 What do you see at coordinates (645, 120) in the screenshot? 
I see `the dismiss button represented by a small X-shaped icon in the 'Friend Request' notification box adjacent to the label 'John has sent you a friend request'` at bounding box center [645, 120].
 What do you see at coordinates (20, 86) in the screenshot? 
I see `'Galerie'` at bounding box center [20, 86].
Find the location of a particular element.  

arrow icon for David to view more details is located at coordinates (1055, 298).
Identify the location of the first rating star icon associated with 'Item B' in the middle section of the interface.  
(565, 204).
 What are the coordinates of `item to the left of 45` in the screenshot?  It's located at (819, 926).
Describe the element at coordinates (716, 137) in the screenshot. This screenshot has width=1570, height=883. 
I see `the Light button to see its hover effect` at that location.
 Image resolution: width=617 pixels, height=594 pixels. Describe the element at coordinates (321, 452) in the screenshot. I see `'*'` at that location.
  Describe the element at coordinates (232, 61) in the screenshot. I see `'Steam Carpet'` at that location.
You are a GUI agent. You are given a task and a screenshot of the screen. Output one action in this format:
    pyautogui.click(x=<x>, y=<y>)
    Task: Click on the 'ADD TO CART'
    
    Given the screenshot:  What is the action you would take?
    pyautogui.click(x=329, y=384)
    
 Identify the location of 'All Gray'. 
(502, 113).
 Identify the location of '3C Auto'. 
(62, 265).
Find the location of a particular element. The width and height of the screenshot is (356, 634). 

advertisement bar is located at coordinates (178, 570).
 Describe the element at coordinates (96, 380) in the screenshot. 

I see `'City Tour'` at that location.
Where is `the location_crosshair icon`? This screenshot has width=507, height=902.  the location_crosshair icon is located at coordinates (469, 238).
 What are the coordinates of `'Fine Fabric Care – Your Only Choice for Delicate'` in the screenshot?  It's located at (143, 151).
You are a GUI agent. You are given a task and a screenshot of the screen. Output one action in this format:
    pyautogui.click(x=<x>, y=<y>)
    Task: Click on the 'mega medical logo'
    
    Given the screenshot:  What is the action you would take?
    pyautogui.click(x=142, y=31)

_The task:_ Print all of the entries above again, line for line, with no changes.

_Exercise result:_
 What do you see at coordinates (645, 120) in the screenshot? 
I see `the dismiss button represented by a small X-shaped icon in the 'Friend Request' notification box adjacent to the label 'John has sent you a friend request'` at bounding box center [645, 120].
 What do you see at coordinates (20, 86) in the screenshot? 
I see `'Galerie'` at bounding box center [20, 86].
Find the location of a particular element.  

arrow icon for David to view more details is located at coordinates (1055, 298).
Identify the location of the first rating star icon associated with 'Item B' in the middle section of the interface.  
(565, 204).
 What are the coordinates of `item to the left of 45` in the screenshot?  It's located at (819, 926).
Describe the element at coordinates (716, 137) in the screenshot. This screenshot has width=1570, height=883. 
I see `the Light button to see its hover effect` at that location.
 Image resolution: width=617 pixels, height=594 pixels. Describe the element at coordinates (321, 452) in the screenshot. I see `'*'` at that location.
  Describe the element at coordinates (232, 61) in the screenshot. I see `'Steam Carpet'` at that location.
You are a GUI agent. You are given a task and a screenshot of the screen. Output one action in this format:
    pyautogui.click(x=<x>, y=<y>)
    Task: Click on the 'ADD TO CART'
    
    Given the screenshot:  What is the action you would take?
    pyautogui.click(x=329, y=384)
    
 Identify the location of 'All Gray'. 
(502, 113).
 Identify the location of '3C Auto'. 
(62, 265).
Find the location of a particular element. The width and height of the screenshot is (356, 634). 

advertisement bar is located at coordinates (178, 570).
 Describe the element at coordinates (96, 380) in the screenshot. 

I see `'City Tour'` at that location.
Where is `the location_crosshair icon`? This screenshot has width=507, height=902.  the location_crosshair icon is located at coordinates (469, 238).
 What are the coordinates of `'Fine Fabric Care – Your Only Choice for Delicate'` in the screenshot?  It's located at (143, 151).
You are a GUI agent. You are given a task and a screenshot of the screen. Output one action in this format:
    pyautogui.click(x=<x>, y=<y>)
    Task: Click on the 'mega medical logo'
    
    Given the screenshot:  What is the action you would take?
    pyautogui.click(x=142, y=31)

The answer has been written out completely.